Todos riram e o Coiote disse:
"E nós temos você para manter a tradição, não é?"
E eles riram ainda mais quando ela o ameaçou com um dedo em riste.
"E o João?" Michel perguntou, segurando seu braço e olhando para ela.
Ela libertou o braço e continuou a apontar o dedo para o Coiote.
"John não iria se lamentar e se despedir da Terra como se pudéssemos
continuar sem ela!" John Boone ficaria animado em um momento como
este!
"Devemos nos lembrar disso", disse Michel. Devemos tentar pensar no
que ele faria agora.
Coiote sorriu.
"Ela subia e descia o trem se divertindo muito." Toda a viagem a Odessa
seria uma festa. Música e dança em todos os lugares.
Eles se entreolharam.
-E bem? Michael disse.
Coyote apontou para os carros da frente.
“Realmente não parece que eles precisam da nossa ajuda.

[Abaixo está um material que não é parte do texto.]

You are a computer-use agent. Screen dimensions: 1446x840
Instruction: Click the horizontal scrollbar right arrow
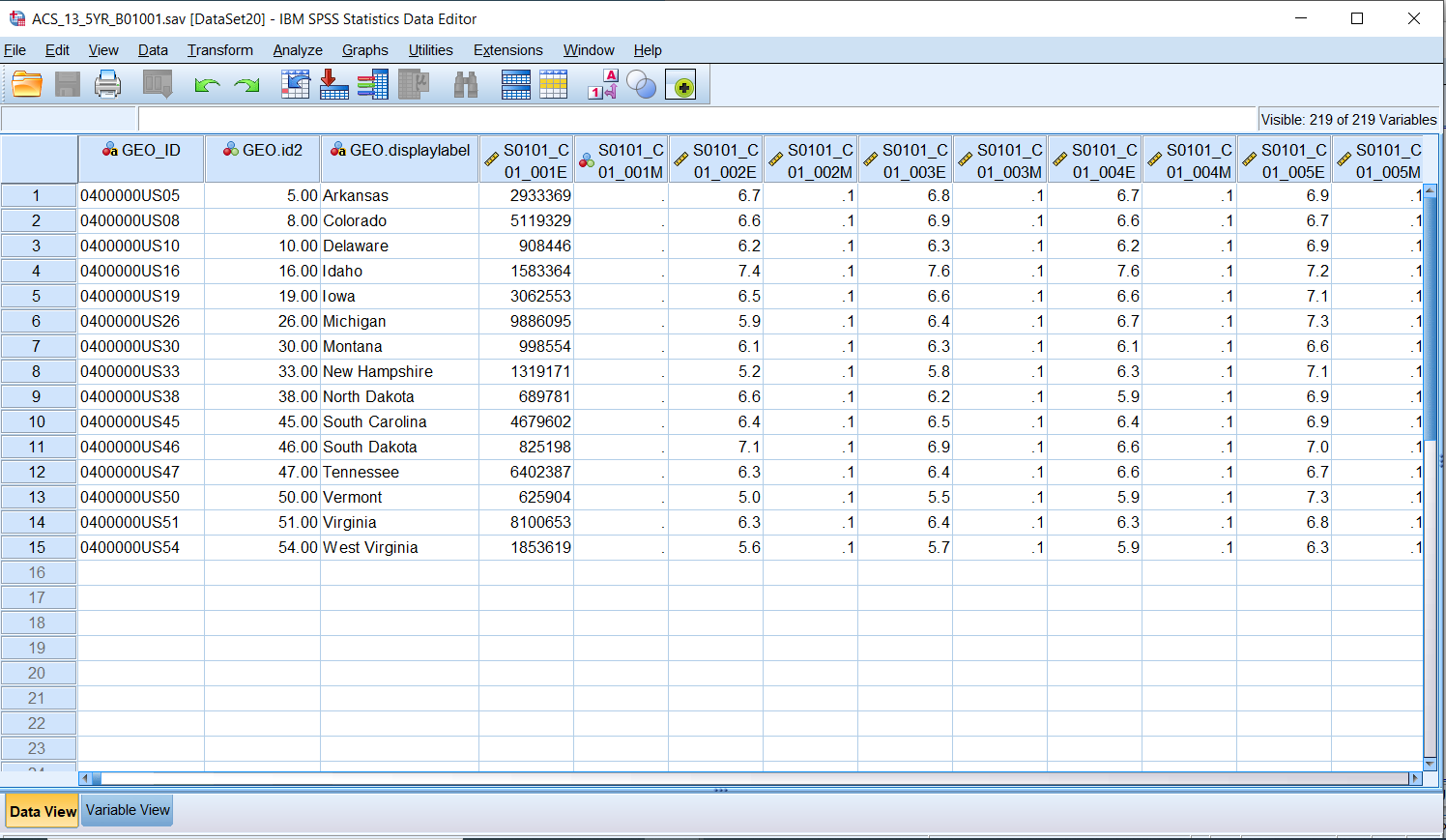click(x=1415, y=778)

"Não importa", disse Michel. E eles começaram a caminhar em direção
à frente do trem.
Obrigado
Para Lou Aronica, Victor R. Baker, Paul Birch, Donald Blankenship,
Michael H. Carr, Peter Ceresole, Robert Craddock, Martyn Fogg, Jennifer
Hershey, Fredric Jameson, Jane Johnson, Damon Knight, Alexander
Korzhenevski, Christopher McKay, Beth Meacham, Rick Miller, Lisa
Nowell, Stephen Pyne, Gary Snyder, Lucius Shepard, Ralph Vincinanza e
Tom Whitmore.

E muito especialmente, novamente, para Charles Sheffield.


Notas
[1] Jogo de palavras entre Johnny Appleseed, "semente de maçã", um
personagem do folclore americano, e Johnny Fireseed, "semente de fogo".